Редактор слегка покраснел. Этот Тённесен иногда вел себя слишком высокомерно, немножко слишком поучал. Ну да, он прекрасный хирург, великолепный мясник. Но вообще-то грубый материалист и циник. И неотесанный.
— И именно потому, что он лишенное совести амебообразное существо, — продолжал доктор развивать свою мысль, — он так удачлив как деловой человек. А вообще это можно сказать обо всех них, редактор Скэллинг. Об этих так называемых здоровых и сильных деловых людях, столпах общества, как их обычно именуют и каковыми они себя мнят… почти всегда это люди с дефективной и уродливой внутренней жизнью. Их мысли тупо вертятся вокруг одной-единственной проблемы: можно ли здесь нажить денег? Их эмоциональная жизнь ограничена рамками того или иного религиозного стандарта, они раз навсегда застраховали свою душу, и конец, и у них развязаны руки для любого грязного и беспардонного дела.

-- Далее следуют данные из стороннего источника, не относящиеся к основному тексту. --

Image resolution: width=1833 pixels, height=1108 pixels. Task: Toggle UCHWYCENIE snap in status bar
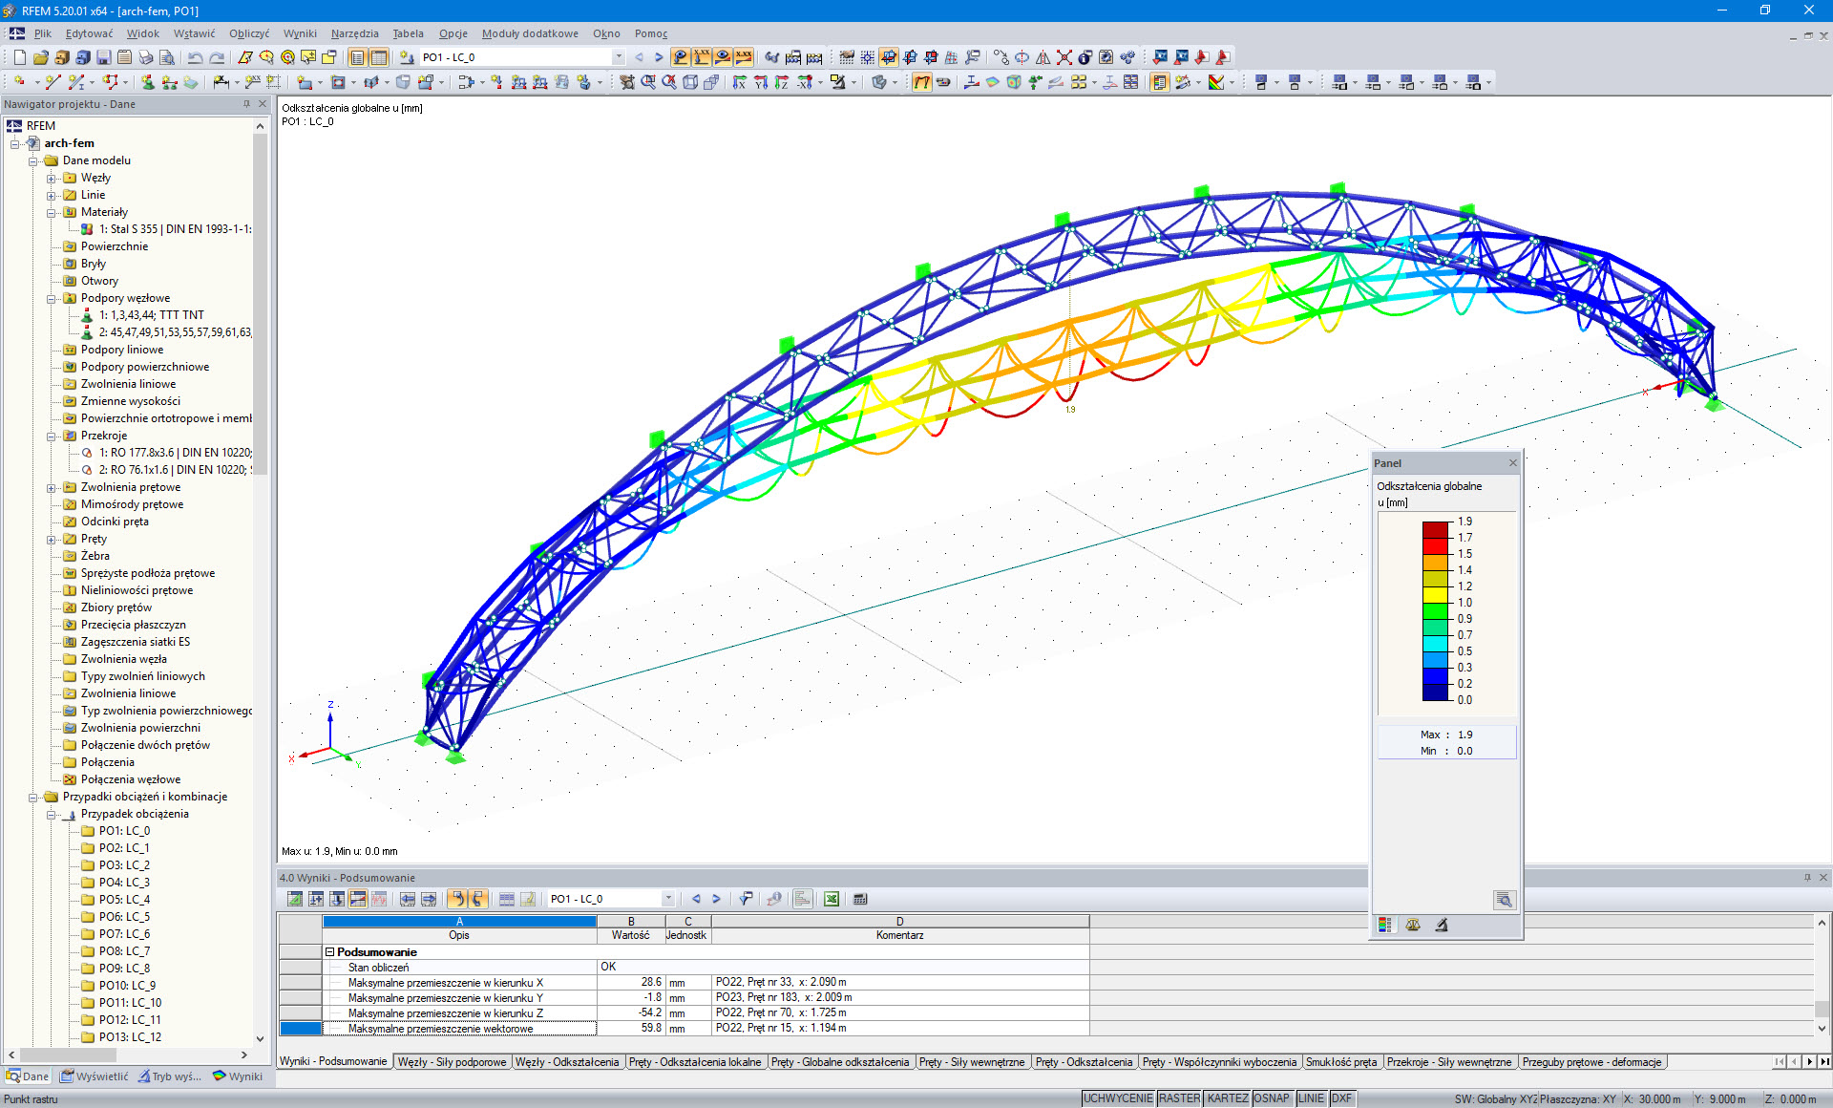[1117, 1098]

Редактор хотел что-то сказать, но доктор еще не закончил свою мысль и безжалостно его оборвал:
— Э-э… если глубже посмотреть на вопрос, то эта уродливая духовная жизнь, атрофия органа человечности, и является причиной той войны торгашей, которая ведется в мире в наше время. Извините, вы хотели что-то сказать?
Редактор улыбнулся горькой улыбкой.
— Насколько мне известно, Опперман не очень-то религиозен, — заметил он.
— Нет? — обрадовался доктор. — Значит, его игра на мандолине не произвела на вас особого впечатления?
— Ах, это!.. — Редактор сильно покраснел.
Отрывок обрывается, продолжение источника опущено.